Abstract:Organ transplantation serves as the primary therapeutic strategy for end-stage organ failures. However, allograft rejection is a common complication of organ transplantation. Histological assessment is essential for the timely detection and diagnosis of transplant rejection and remains the gold standard. Nevertheless, the traditional histochemical staining process is time-consuming, costly, and labor-intensive. Here, we present a panel of virtual staining neural networks for lung and heart transplant biopsies, which digitally convert autofluorescence microscopic images of label-free tissue sections into their brightfield histologically stained counterparts, bypassing the traditional histochemical staining process. Specifically, we virtually generated Hematoxylin and Eosin (H&E), Masson's Trichrome (MT), and Elastic Verhoeff-Van Gieson (EVG) stains for label-free transplant lung tissue, along with H&E and MT stains for label-free transplant heart tissue.

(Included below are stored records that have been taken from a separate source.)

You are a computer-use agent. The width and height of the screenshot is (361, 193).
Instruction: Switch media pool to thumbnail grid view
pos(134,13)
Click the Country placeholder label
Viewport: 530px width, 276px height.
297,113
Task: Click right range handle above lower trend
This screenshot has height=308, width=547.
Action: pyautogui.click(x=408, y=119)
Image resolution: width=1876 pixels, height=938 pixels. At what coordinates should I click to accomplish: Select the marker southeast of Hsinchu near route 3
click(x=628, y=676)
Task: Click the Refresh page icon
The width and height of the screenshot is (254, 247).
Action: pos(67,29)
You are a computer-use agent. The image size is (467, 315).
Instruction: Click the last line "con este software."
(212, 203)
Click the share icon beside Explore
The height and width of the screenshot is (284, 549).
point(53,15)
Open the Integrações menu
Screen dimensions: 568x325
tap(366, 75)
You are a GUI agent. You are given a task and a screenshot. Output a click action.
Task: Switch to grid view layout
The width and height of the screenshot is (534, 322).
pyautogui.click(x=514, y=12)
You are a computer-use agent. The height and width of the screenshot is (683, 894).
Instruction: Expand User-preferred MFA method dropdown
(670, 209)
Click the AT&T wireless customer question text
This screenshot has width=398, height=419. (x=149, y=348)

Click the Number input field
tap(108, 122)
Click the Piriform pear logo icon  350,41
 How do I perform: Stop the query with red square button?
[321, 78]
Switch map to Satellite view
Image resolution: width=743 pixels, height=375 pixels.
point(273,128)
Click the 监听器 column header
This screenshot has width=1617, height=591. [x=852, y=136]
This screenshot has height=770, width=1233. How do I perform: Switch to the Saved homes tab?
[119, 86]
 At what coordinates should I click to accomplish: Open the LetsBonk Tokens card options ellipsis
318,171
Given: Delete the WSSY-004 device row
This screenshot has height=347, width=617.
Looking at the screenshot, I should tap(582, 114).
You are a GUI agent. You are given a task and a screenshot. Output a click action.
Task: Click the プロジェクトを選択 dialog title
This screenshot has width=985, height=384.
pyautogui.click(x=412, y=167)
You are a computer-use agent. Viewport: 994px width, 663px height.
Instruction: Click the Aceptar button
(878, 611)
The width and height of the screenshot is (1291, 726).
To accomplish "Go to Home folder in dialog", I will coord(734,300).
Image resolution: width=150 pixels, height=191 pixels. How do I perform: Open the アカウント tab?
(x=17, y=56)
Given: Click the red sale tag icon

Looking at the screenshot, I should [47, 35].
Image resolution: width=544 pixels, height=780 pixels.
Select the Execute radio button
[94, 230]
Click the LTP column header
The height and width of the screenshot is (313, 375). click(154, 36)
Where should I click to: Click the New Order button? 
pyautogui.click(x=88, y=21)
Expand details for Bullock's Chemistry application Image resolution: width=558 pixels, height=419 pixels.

Subsequent blind evaluations conducted by three board-certified pathologists have confirmed that the virtual staining networks consistently produce high-quality histology images with high color uniformity, closely resembling their well-stained histochemical counterparts across various tissue features. The use of virtually stained images for the evaluation of transplant biopsies achieved comparable diagnostic outcomes to those obtained via traditional histochemical staining, with a concordance rate of 82.4% for lung samples and 91.7% for heart samples. Moreover, virtual staining models create multiple stains from the same autofluorescence input, eliminating structural mismatches observed between adjacent sections stained in the traditional workflow, while also saving tissue, expert time, and staining costs.